The purpose of this paper is to select a product suitable for printing via multi-axis additive manufacturing (MAAM), print it and test it to determine if, by using a multi-axis approach, it would be possible to create end use products that can withstand mechanical loading.
The methodology used in this study is a MAAM approach, and through the creation of an initial model and finite element analysis (FEA), the dominant stress vectors are identified. Using the orientation of these vectors, a three-dimensional tool path is constructed that follows the directionality as close as can be achieved while accounting for rotational road paths. This tool path is converted into a G-code and run on a 5-axis material extrusion printer. The printed samples were then tested according to the ISO standard to determine whether this can be a viable manufacturing technique.
The methodology used in this study enabled the production samples to withstand an average force of 1,100 N. This level is above the required safety threshold for the given standard. Furthermore, this reactive force is within 300 N of the typical metal sample, while being 25% of the typical weight for a conventional sample product.
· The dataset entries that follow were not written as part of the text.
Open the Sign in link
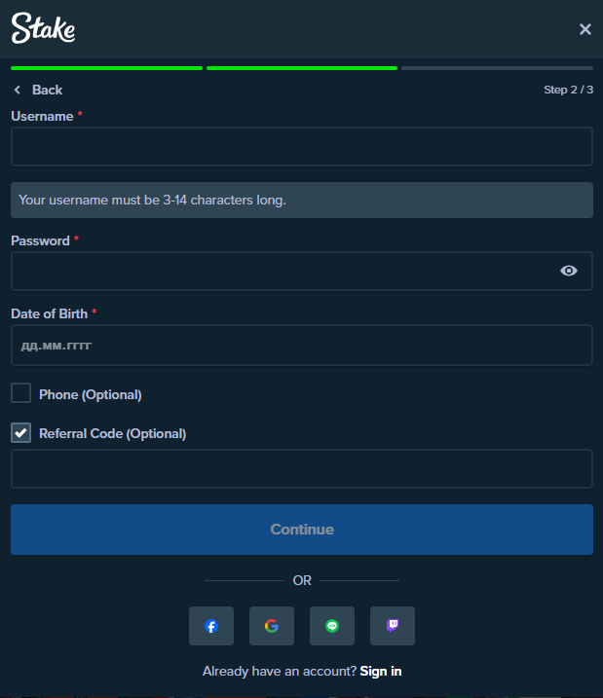This screenshot has width=603, height=698. [x=380, y=671]
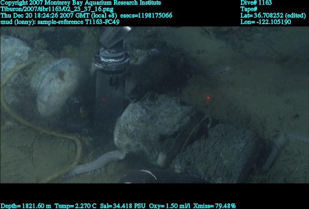Viewport: 309px width, 209px height.
Task: Click the Dive# 1163 text
Action: click(x=256, y=3)
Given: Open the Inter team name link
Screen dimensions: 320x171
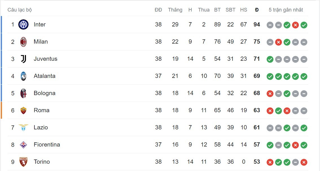Looking at the screenshot, I should coord(40,25).
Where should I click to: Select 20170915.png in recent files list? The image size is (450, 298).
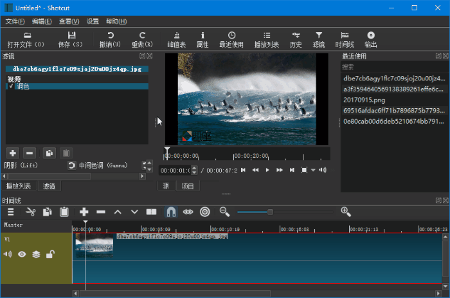coord(364,100)
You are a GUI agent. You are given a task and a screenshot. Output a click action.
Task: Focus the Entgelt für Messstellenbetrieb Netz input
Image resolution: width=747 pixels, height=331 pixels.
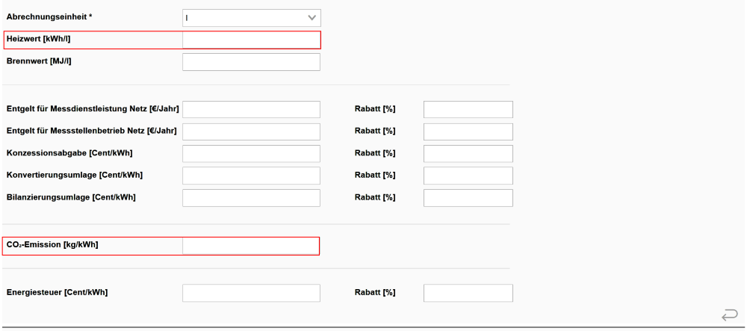tap(251, 132)
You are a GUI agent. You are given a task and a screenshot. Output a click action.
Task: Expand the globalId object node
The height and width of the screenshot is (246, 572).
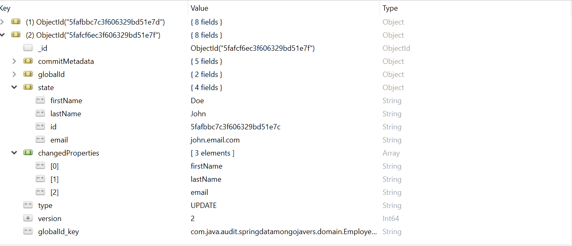pos(14,74)
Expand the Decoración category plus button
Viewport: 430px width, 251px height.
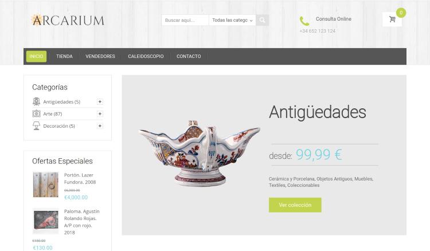coord(100,126)
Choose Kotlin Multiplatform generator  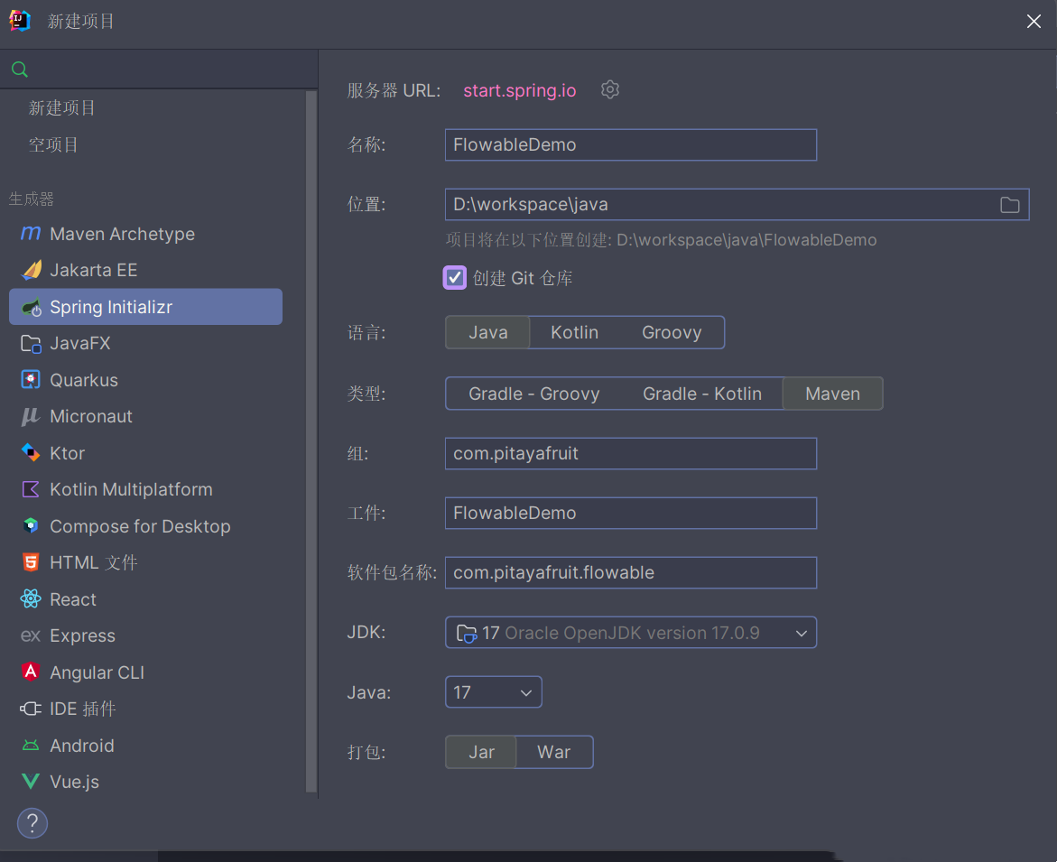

With a redesign and further research, it is possible to match the mechanical behaviour.
Recently, there has been an increased level of interest in MAAM. The research contained within this paper is original in its application of this printing method to explore whether it is possible to make end use products that meet the existing standards required by them.
This study was conducted in support of the Directional Composites through Manufacturing Innovation (DiCoMI), an International Horizon 2020 Project.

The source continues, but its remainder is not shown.